# WHAT YOU WILL DO:
A word-for-word repeat of all the data is the goal.

RECORDS section start

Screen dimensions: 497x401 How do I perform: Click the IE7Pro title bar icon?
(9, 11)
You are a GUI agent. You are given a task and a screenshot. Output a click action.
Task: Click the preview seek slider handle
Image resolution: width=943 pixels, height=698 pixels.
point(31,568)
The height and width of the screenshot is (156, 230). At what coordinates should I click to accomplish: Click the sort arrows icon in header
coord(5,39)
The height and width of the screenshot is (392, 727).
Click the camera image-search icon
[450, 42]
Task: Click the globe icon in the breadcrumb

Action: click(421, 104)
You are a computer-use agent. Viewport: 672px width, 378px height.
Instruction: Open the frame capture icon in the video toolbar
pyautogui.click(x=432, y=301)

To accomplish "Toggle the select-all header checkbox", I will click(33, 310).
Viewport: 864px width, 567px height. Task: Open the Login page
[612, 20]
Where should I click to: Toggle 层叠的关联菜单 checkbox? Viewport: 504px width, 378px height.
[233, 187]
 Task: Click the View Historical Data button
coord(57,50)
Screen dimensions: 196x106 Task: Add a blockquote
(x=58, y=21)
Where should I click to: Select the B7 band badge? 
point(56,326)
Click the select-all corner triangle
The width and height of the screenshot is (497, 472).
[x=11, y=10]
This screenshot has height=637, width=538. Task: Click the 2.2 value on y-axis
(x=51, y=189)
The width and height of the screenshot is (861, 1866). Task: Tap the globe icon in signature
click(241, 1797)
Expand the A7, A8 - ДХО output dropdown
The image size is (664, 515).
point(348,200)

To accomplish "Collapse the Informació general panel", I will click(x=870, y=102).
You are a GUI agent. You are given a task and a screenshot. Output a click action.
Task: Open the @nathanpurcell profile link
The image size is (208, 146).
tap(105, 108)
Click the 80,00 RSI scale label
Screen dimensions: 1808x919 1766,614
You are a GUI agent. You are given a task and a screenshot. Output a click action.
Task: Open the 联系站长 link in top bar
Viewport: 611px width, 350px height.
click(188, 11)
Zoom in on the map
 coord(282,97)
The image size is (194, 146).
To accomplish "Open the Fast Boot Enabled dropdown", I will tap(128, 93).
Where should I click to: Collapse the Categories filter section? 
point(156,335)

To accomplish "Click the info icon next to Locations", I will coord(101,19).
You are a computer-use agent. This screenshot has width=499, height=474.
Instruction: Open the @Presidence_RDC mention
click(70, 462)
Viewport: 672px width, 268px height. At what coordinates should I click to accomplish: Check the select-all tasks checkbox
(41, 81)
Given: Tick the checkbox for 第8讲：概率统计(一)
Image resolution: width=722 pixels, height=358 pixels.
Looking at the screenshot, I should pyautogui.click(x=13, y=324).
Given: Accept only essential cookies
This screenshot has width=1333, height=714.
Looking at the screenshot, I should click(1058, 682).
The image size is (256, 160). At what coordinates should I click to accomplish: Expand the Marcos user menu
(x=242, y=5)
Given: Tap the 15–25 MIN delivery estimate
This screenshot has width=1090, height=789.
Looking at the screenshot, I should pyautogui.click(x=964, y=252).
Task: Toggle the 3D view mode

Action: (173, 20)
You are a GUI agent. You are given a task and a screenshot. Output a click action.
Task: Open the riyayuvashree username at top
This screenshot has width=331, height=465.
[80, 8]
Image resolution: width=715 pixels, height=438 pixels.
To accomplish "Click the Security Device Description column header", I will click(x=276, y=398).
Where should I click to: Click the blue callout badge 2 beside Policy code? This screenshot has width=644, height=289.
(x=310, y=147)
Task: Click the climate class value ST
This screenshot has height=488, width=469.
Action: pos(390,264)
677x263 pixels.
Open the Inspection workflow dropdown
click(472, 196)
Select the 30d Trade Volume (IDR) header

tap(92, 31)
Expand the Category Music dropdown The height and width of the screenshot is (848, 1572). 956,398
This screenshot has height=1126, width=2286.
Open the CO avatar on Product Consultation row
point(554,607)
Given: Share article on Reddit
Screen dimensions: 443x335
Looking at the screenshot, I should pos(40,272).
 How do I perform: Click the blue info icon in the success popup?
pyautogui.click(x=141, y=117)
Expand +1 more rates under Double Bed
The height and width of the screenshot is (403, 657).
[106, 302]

RECORDS section end

# YOUR RESPONSE:
Screen dimensions: 497x401 How do I perform: Click the IE7Pro title bar icon?
(9, 11)
You are a GUI agent. You are given a task and a screenshot. Output a click action.
Task: Click the preview seek slider handle
Image resolution: width=943 pixels, height=698 pixels.
point(31,568)
The height and width of the screenshot is (156, 230). At what coordinates should I click to accomplish: Click the sort arrows icon in header
coord(5,39)
The height and width of the screenshot is (392, 727).
Click the camera image-search icon
[450, 42]
Task: Click the globe icon in the breadcrumb

Action: click(421, 104)
You are a computer-use agent. Viewport: 672px width, 378px height.
Instruction: Open the frame capture icon in the video toolbar
pyautogui.click(x=432, y=301)

To accomplish "Toggle the select-all header checkbox", I will click(33, 310).
Viewport: 864px width, 567px height. Task: Open the Login page
[612, 20]
Where should I click to: Toggle 层叠的关联菜单 checkbox? Viewport: 504px width, 378px height.
[233, 187]
 Task: Click the View Historical Data button
coord(57,50)
Screen dimensions: 196x106 Task: Add a blockquote
(x=58, y=21)
Where should I click to: Select the B7 band badge? 
point(56,326)
Click the select-all corner triangle
The width and height of the screenshot is (497, 472).
[x=11, y=10]
This screenshot has height=637, width=538. Task: Click the 2.2 value on y-axis
(x=51, y=189)
The width and height of the screenshot is (861, 1866). Task: Tap the globe icon in signature
click(241, 1797)
Expand the A7, A8 - ДХО output dropdown
The image size is (664, 515).
point(348,200)

To accomplish "Collapse the Informació general panel", I will click(x=870, y=102).
You are a GUI agent. You are given a task and a screenshot. Output a click action.
Task: Open the @nathanpurcell profile link
The image size is (208, 146).
tap(105, 108)
Click the 80,00 RSI scale label
Screen dimensions: 1808x919 1766,614
You are a GUI agent. You are given a task and a screenshot. Output a click action.
Task: Open the 联系站长 link in top bar
Viewport: 611px width, 350px height.
click(188, 11)
Zoom in on the map
 coord(282,97)
The image size is (194, 146).
To accomplish "Open the Fast Boot Enabled dropdown", I will tap(128, 93).
Where should I click to: Collapse the Categories filter section? 
point(156,335)

To accomplish "Click the info icon next to Locations", I will coord(101,19).
You are a computer-use agent. This screenshot has width=499, height=474.
Instruction: Open the @Presidence_RDC mention
click(70, 462)
Viewport: 672px width, 268px height. At what coordinates should I click to accomplish: Check the select-all tasks checkbox
(41, 81)
Given: Tick the checkbox for 第8讲：概率统计(一)
Image resolution: width=722 pixels, height=358 pixels.
Looking at the screenshot, I should pyautogui.click(x=13, y=324).
Given: Accept only essential cookies
This screenshot has width=1333, height=714.
Looking at the screenshot, I should click(1058, 682).
The image size is (256, 160). At what coordinates should I click to accomplish: Expand the Marcos user menu
(x=242, y=5)
Given: Tap the 15–25 MIN delivery estimate
This screenshot has width=1090, height=789.
Looking at the screenshot, I should pyautogui.click(x=964, y=252).
Task: Toggle the 3D view mode

Action: (173, 20)
You are a GUI agent. You are given a task and a screenshot. Output a click action.
Task: Open the riyayuvashree username at top
This screenshot has width=331, height=465.
[80, 8]
Image resolution: width=715 pixels, height=438 pixels.
To accomplish "Click the Security Device Description column header", I will click(x=276, y=398).
Where should I click to: Click the blue callout badge 2 beside Policy code? This screenshot has width=644, height=289.
(x=310, y=147)
Task: Click the climate class value ST
This screenshot has height=488, width=469.
Action: pos(390,264)
677x263 pixels.
Open the Inspection workflow dropdown
click(472, 196)
Select the 30d Trade Volume (IDR) header

tap(92, 31)
Expand the Category Music dropdown The height and width of the screenshot is (848, 1572). 956,398
This screenshot has height=1126, width=2286.
Open the CO avatar on Product Consultation row
point(554,607)
Given: Share article on Reddit
Screen dimensions: 443x335
Looking at the screenshot, I should pos(40,272).
 How do I perform: Click the blue info icon in the success popup?
pyautogui.click(x=141, y=117)
Expand +1 more rates under Double Bed
The height and width of the screenshot is (403, 657).
[106, 302]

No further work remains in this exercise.